The other thing that being a coastal farm brings is exotic neighbours. To the immediate south of the farm we have two reserves which adjoin each other – one is a naturist beach reserved for nudists, while the other is a wildlife reserve for naturalists. I have to admit, I sometimes struggle to remember which is which when it comes to naturists and naturalists.
My grammatical instincts tell me that naturalists prefer life ‘au natural’ and naturists are interested in the nature. This mix-up is a fundamental error which could lead to the fully-clothed innocently strolling around with a pair of binoculars and notebook to be confronted by folk without a stitch on.
I should quickly add that this has never happened to me because I’ve never set a foot on St. Osyth nudist beach, nor have I trained my binoculars on it. This is partly because I’m not that way inclined and also because I’ve heard the ugly rumours.

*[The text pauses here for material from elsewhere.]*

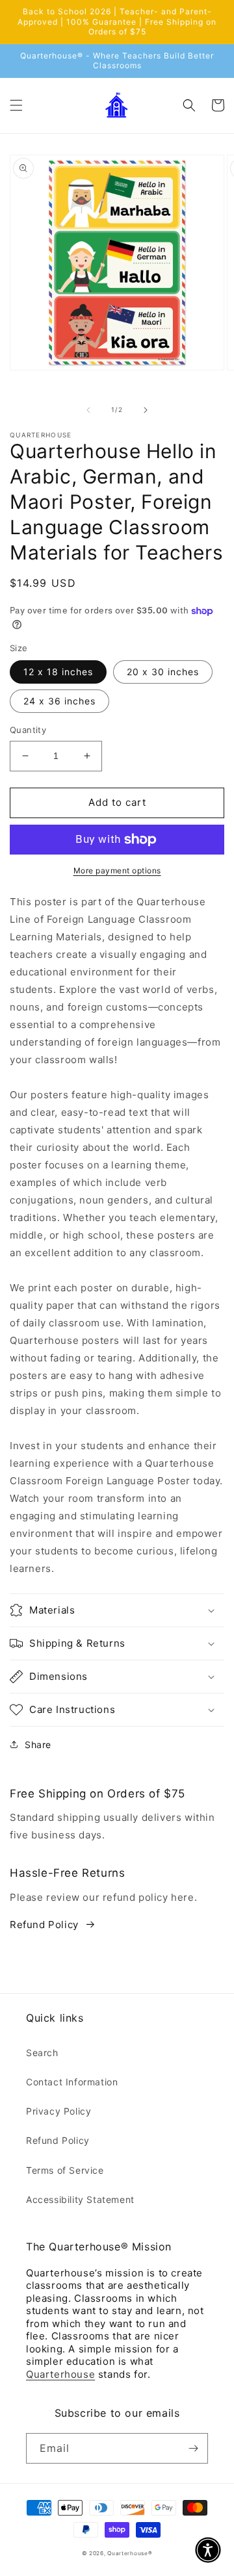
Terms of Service (65, 2170)
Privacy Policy (58, 2111)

As such, my focus is firmly on the wildlife reserve. It never ceases to amaze how the wildlife lobby and the media, particularly the BBC, maintain a strictly polarised twin track when it comes to farms and wildlife reserves. While farms are portrayed as barren wastelands devoid of all wildlife, in contrast, the neighbouring reserves are seen as seen rich havens awash with bio-diversity.
In short this isn’t just an exaggeration, it’s blatantly untrue. This wild distortion is a result of the careful politicking of the wildlife lobby. On the one hand, they feel they have to promote the idea that the wildlife of the UK is in a state of crisis, while at the same time insisting this certainly isn’t true of the reserves run by the same wildlife lobby. Hence we hear of exciting news of the return of species such as sea eagle and otter on wildlife reserves, while in the same breath we hear that UK wildlife is a fraction of its former self.
You hear the word ‘extinction’ bandied around with increasing regularity. But the fact of the matter is, the only British mammal to become extinct in recent times is the copyu, and that was because it was the subject of a government eradication programme – not forgetting it wasn’t native in the first place – it was introduced from Brazil 100 years ago.
What’s probably more serious is when you hear Defra blindly cutting and pasting this tale of doom and gloom into its own rhetoric. Given this institutional bias, the key question is who is to act as judge and jury when it comes to the current proposition that farmers should be paid for the delivery public goods, a key metric of this being wildlife numbers?
I was struck recently by a key conclusion drawn by Nuffield Scholar Chris Taylor, who looked at the net zero challenge for UK agriculture. Chris identified soil organic matter as a key metric here, but wryly and wisely noted that ‘The best time to sample fields for organic matter was 20 years ago, the second best time is now’.
Similarly, I’d suggest it to farming’s detriment that during recent decades very few farmers took the trouble to undertake regular wildlife audits. Maybe with the policy sea change at Defra, farmers ought to be more proactive when it comes to establishing the status of wildlife on their farms, rather than the current practice based on bias confirmation by the wildlife lobby.